It tells the tale of a complicated man who overcame a horrific childhood to win worldwide success. It is also the tale of drugs, depravity and debauchery that almost cost him everything.
It is a look inside the life of a superstar as honest and brutal as the no-holds barred fights that first launched Shamrock into the public consciousness three decades ago.
“This book is not just from my point of view but also from the viewpoints of those who were with me back in the day,” Shamrock says. “They had the freedom to tell all. If you are a fan this is a must-have. You will be shocked. I open up about my whole life— both highs and lows. And some of the lows will cause your jaw to hit the ground. It was a crazy time.”
Through extensive research including more than 100 interviews with Shamrock’s family, friends, opponents and even enemies, Snowden paints the picture of a complicated man who, even when on top of the sports world, was planting the seeds of his eventual fall.
“I quickly discovered that after almost three decades in the spotlight and thousands of media of interviews, we’d barely scratched the surface when it came to telling the tale of Ken’s remarkable life,” Snowden said. “We had two ground rules – Ken wouldn’t tell me what to write and he wouldn’t try to prevent anyone from speaking with me.”
From promoters and opponents to drug dealers and his favorite strippers, Snowden left no stone unturned in the quest for the complete story of Shamrock’s wild life.
Snowden added: “What’s great about Ken’s story is that it doubles as the story of the rise of the mixed martial arts. From UFC 1 right up through his last fight on Spike TV, Ken has always fascinated fight fans. And that’s without knowing the truly insane tales lurking just beneath the surface.”
NOTABLE REVELATIONS IN BOOK
•Ken was abused sexually and physically before eventually running away and living behind a 7-11 where he was nearlystabbed to death.
•He spent his teenage years in the foster system, eventually landing in Bob Shamrock’s care. The Shamrock Boy’s Ranch was a Lord of the Flies world where only the strong survived.
•Shamrock once almost killed a former BYU football player in a bar fight, eventually cleared by Judge Mills Lane who called the confrontation “mutual combat.”.
• Acquaintances and friends detail a wild young man who once burst off the back of a friend’s motorcycle to rob his cocaine dealer when Ken ran out of both cash and blow
•Some of Shamrock’s early fights in the Pancrase organization had predetermined endings.
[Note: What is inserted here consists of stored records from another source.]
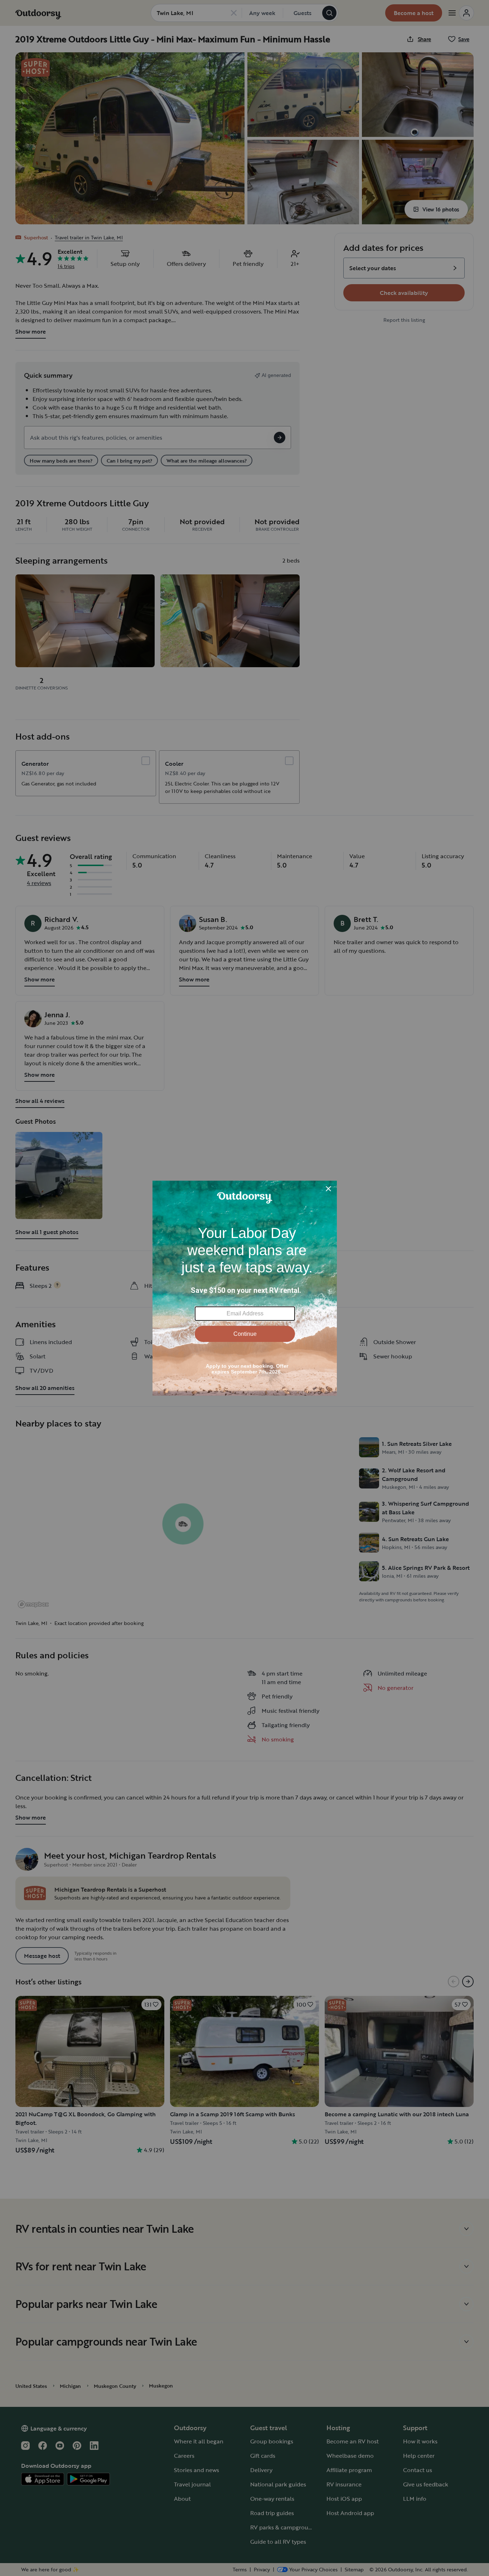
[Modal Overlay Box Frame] (244, 1288)
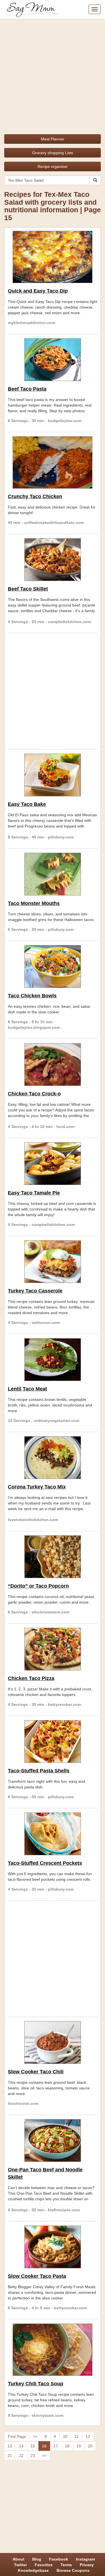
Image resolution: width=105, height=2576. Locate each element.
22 (21, 2455)
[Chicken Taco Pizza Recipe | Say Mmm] (52, 1649)
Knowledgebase (33, 2570)
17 (55, 2446)
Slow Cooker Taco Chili (36, 2072)
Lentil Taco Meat (27, 1389)
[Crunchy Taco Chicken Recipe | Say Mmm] (52, 462)
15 (33, 2446)
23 (33, 2455)
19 (78, 2446)
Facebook (58, 2559)
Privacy (87, 2565)
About (18, 2559)
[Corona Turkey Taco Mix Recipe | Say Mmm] (52, 1457)
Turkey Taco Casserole (35, 1291)
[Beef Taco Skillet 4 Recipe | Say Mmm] (52, 559)
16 (44, 2446)
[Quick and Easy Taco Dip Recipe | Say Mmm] (52, 257)
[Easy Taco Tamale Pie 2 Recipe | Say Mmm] (52, 1163)
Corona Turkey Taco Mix (37, 1487)
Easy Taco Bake (27, 804)
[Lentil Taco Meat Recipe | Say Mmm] (52, 1359)
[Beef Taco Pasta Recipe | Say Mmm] (52, 359)
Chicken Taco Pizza (31, 1678)
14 (21, 2446)
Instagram (85, 2559)
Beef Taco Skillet (28, 589)
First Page (17, 2436)
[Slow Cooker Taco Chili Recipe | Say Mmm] (52, 2042)
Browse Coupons (73, 2570)
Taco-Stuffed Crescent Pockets (45, 1863)
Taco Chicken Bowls (32, 996)
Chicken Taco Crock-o (34, 1093)
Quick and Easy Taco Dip (38, 291)
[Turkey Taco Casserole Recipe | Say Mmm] (52, 1261)
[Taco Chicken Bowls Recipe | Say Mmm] (52, 966)
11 (76, 2436)
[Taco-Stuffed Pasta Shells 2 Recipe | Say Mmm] (52, 1741)
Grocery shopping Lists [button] (52, 153)
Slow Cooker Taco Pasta (37, 2276)
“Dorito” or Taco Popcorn (38, 1586)
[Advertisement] (52, 74)
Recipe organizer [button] (53, 166)
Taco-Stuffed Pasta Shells (38, 1770)
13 (10, 2446)
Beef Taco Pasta (27, 389)
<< (35, 2436)
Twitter (20, 2565)
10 (65, 2436)
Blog (36, 2559)
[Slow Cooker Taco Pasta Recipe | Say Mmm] (52, 2247)
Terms (66, 2565)
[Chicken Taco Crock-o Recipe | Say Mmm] (52, 1064)
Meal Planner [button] (52, 139)
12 (88, 2436)
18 (67, 2446)
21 (10, 2455)
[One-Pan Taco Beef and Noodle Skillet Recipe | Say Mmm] (52, 2140)
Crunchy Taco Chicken (35, 496)
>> (44, 2455)
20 (90, 2446)
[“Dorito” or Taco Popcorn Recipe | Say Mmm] (52, 1556)
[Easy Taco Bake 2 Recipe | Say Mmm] (52, 775)
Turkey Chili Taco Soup (35, 2383)
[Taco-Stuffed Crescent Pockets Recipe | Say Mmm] (52, 1834)
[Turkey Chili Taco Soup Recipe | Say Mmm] (52, 2350)
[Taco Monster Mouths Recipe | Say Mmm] (52, 874)
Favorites (44, 2565)
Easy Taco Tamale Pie (34, 1193)
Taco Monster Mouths (34, 903)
He talks explicitly about which fights were fixed and how they went down.
•Shamrock was a copious abuser of illegal drugs and steroids and engaged frequently in violence outside the cage and ring as a pro wrestler and fighter.
•During Shamrock’s WWE years, he began dealing ecstasy in the San Diego area, intoxicated by the thrill and power. Details include the story of being robbed for tens of thousands of dollars worth of drugs by a former gay porn star.
•Ken had a long-running affair with Alicia Webb, who played his sister Ryan Shamrock on WWF television. Despite a large age difference, the two were an item for years, engaging in drug-fueled debauchery, threesomes and wild behavior. At the height of his earning power in MMA, Shamrock was often too obsessed with the nightlife to train properly for his fights.
•Despite earning more than $2 million as a wrestler and hundreds of thousands of dollars per fight upon his return to MMA, Shamrock filed for bankruptcy and owed the IRS close to a million dollars when he didn’t file tax returns. That debt, and the ensuing penalties and fines, haunted him and are a big part of the reason he continued fighting into his 50s.